とにかく水をたくさん使って洗濯をしなくてはならないのが、布ナプキンの特徴でもあり
弱点なのかも知れない。毎月、つけおきしたバケツの水をじゃぶじゃぶと流して我から
はがれおちた経血を洗い流すたびに、思い出す友人の言葉がある。

「布ナプキンは、水のないところでは使えないんだよ。」

そう教えてくれたのは、アリゾナの居留地でネイティブアメリカンのダンナさまと
暮らしていた友達だった。彼女もアトピー体質、日本では有機木綿の手つむぎなども
していた人だ、布ナプキンの心地よさだって熟知しているだろう。
そんな彼女のその一言(パンチ)は、効いた。今でもずっと忘れられない。
きっと、彼女にしたらそれがアリゾナでの常識だから、
何気なく言ってくれたに会話だったのだろうけど、
その一言が、なぜか私には忘れられなかった。

たしか、アースデーで偶然会ったときのことだ、
布ナプキンブームが来ていた、売ってるお店も多かった。
私もちょうど、使い捨てナプキンから布ナプキンに切り替えて
1年ぐらい経っていたころだろうか?人に布ナプキンを薦めたりもしていた。
ゴミにはならないし、エコでロハスではあるけれど、それは蛇口をひねれば
出てきてくれる安全な「水」あってこその話だ。

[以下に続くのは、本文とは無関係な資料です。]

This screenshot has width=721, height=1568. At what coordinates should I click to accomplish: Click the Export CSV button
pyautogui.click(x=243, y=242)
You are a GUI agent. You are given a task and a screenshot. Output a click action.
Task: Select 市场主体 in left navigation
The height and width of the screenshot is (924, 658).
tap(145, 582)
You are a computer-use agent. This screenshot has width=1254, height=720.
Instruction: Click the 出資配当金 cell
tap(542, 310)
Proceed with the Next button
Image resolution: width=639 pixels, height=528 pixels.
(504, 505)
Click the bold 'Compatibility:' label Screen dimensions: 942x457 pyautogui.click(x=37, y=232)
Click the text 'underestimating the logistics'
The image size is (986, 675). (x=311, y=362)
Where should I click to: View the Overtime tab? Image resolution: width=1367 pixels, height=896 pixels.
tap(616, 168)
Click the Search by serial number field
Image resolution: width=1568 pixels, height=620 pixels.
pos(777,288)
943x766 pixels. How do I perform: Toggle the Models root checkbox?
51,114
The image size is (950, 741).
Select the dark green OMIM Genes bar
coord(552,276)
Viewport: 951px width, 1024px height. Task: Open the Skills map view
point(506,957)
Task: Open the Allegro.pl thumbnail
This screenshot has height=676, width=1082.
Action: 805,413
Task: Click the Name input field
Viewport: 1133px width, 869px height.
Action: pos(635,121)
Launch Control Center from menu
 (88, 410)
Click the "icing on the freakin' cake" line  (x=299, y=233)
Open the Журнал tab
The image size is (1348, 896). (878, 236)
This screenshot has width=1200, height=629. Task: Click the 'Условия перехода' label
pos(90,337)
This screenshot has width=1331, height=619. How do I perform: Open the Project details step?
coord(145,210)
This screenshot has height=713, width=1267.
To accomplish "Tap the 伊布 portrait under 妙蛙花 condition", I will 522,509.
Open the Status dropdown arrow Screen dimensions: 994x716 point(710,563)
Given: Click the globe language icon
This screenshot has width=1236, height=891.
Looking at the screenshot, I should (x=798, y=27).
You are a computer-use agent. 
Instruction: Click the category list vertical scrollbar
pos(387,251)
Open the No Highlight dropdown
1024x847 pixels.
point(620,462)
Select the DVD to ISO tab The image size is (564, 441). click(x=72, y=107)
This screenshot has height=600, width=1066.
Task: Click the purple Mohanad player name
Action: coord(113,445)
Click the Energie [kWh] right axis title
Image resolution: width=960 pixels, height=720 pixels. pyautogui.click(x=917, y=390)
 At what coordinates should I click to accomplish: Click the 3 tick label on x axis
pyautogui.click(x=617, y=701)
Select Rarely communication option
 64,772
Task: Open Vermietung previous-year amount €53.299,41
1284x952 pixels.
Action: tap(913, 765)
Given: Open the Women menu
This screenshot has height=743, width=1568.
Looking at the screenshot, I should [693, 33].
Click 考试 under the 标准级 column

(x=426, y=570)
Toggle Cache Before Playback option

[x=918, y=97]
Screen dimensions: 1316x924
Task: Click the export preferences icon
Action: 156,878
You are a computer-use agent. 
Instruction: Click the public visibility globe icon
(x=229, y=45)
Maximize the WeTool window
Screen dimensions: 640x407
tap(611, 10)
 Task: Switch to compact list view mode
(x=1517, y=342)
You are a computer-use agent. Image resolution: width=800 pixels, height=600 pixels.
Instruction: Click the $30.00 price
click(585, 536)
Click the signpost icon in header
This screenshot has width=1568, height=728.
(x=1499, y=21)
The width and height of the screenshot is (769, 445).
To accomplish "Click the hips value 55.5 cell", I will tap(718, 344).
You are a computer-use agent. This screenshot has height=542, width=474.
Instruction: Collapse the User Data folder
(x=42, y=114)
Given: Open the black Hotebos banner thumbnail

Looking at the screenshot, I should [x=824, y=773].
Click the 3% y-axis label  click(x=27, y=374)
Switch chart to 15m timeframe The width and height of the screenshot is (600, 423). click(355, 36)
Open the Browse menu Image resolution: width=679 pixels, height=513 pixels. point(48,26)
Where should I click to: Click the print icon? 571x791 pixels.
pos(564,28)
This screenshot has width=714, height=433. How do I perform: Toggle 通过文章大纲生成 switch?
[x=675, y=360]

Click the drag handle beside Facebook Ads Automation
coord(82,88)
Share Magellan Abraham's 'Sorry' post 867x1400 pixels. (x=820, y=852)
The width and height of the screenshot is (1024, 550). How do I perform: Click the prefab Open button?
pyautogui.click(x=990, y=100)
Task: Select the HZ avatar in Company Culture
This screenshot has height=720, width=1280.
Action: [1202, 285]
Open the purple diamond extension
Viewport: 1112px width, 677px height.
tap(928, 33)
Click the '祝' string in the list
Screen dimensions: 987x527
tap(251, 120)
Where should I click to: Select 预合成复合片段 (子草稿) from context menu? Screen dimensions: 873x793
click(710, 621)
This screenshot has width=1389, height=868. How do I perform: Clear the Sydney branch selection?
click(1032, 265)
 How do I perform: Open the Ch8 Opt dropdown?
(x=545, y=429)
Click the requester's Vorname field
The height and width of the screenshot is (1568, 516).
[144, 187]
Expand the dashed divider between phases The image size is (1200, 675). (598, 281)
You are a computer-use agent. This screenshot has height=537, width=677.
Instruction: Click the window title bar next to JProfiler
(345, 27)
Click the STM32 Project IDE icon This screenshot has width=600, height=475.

たしかに布ナプキンは快適だけれど...
それを知っていても使えない場所だってあるのだ。この心地よい暮らしは「水」や
ライフラインがそろってこそ、成り立ってるわけで、そんな状況が当たり前ではないことが
世界には、地球上にはまだまだたくさんあるのだということを思い知らされた。
思い出させられたというのか?

地震直後の生理、そして、布ナプキンの洗濯と日々の
スキンケアのためシャワー何もできなかったけど、「水」を使うたびに
この水は...(いつまで大丈夫なのだろう??)
言葉にならない不安のようなものが浮かび始めていたんだ。